_Dataset rows_
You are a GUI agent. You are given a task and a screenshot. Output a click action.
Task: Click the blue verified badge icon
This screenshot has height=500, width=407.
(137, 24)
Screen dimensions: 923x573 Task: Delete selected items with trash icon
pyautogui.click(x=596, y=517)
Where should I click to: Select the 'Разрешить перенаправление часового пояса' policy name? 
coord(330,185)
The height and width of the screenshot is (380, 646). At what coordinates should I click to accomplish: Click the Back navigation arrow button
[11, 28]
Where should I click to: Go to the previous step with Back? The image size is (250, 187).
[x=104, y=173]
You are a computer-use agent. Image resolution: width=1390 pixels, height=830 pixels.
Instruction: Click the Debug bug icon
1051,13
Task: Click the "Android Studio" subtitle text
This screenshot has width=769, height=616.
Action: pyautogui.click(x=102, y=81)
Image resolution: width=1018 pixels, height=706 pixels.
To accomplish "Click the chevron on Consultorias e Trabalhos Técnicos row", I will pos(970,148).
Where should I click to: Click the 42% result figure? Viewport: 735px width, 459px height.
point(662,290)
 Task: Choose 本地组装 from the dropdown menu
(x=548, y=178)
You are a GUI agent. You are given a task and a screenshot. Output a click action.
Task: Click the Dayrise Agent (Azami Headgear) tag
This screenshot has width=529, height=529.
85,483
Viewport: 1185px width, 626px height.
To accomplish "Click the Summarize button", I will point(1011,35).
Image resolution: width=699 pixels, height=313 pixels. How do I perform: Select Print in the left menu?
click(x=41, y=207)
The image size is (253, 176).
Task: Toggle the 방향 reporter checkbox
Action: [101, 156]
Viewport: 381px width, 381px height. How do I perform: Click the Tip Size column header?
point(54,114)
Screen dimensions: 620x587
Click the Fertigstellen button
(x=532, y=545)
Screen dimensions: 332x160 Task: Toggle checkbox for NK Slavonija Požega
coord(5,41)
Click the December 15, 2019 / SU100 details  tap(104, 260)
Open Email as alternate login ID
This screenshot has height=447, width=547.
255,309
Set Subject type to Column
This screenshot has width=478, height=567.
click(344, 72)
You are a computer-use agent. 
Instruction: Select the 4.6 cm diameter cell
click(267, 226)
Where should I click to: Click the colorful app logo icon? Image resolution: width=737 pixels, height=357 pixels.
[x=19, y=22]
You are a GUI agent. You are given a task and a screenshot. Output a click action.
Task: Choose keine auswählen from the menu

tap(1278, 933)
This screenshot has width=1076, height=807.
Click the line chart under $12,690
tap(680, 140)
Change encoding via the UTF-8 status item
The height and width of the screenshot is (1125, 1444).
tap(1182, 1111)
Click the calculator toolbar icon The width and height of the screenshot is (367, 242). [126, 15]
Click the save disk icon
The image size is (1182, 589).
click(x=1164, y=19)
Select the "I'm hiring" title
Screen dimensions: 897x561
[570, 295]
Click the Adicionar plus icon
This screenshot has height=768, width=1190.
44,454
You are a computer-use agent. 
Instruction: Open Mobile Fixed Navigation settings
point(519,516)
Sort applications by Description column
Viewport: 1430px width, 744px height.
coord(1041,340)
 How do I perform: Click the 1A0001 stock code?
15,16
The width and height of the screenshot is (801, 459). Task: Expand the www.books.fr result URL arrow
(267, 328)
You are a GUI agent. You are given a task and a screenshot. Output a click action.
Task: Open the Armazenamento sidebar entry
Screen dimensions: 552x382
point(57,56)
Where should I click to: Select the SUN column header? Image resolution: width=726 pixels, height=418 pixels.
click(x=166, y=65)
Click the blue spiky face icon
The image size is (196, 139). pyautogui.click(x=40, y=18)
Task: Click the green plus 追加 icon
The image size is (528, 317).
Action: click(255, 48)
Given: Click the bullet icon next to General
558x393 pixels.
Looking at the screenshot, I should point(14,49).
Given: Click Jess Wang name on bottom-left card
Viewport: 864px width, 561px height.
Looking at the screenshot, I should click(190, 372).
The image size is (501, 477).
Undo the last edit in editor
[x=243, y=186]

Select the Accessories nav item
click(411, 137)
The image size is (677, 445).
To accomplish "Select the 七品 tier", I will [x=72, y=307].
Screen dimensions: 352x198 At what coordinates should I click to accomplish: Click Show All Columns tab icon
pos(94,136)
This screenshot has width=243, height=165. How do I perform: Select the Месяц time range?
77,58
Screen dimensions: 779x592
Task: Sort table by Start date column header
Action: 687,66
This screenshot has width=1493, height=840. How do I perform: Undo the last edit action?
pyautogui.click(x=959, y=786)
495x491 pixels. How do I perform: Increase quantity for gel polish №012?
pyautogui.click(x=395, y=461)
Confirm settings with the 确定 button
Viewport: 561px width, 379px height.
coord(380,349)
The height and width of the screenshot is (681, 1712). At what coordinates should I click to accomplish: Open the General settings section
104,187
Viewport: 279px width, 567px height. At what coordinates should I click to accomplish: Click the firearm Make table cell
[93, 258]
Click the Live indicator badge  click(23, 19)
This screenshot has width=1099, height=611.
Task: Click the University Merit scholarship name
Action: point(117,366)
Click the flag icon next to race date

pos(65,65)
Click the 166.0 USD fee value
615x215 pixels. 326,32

_What you will do_
Extract every line from the lines above that contains the word "pixels", matching case exactly.

_Complete response_
You are a computer-use agent. Image resolution: width=1390 pixels, height=830 pixels.
Image resolution: width=1018 pixels, height=706 pixels.
Image resolution: width=699 pixels, height=313 pixels. How do I perform: Select Print in the left menu?
Where should I click to: Click the colorful app logo icon? Image resolution: width=737 pixels, height=357 pixels.
Where should I click to: Select the SUN column header? Image resolution: width=726 pixels, height=418 pixels.
558x393 pixels.
495x491 pixels. How do I perform: Increase quantity for gel polish №012?
615x215 pixels. 326,32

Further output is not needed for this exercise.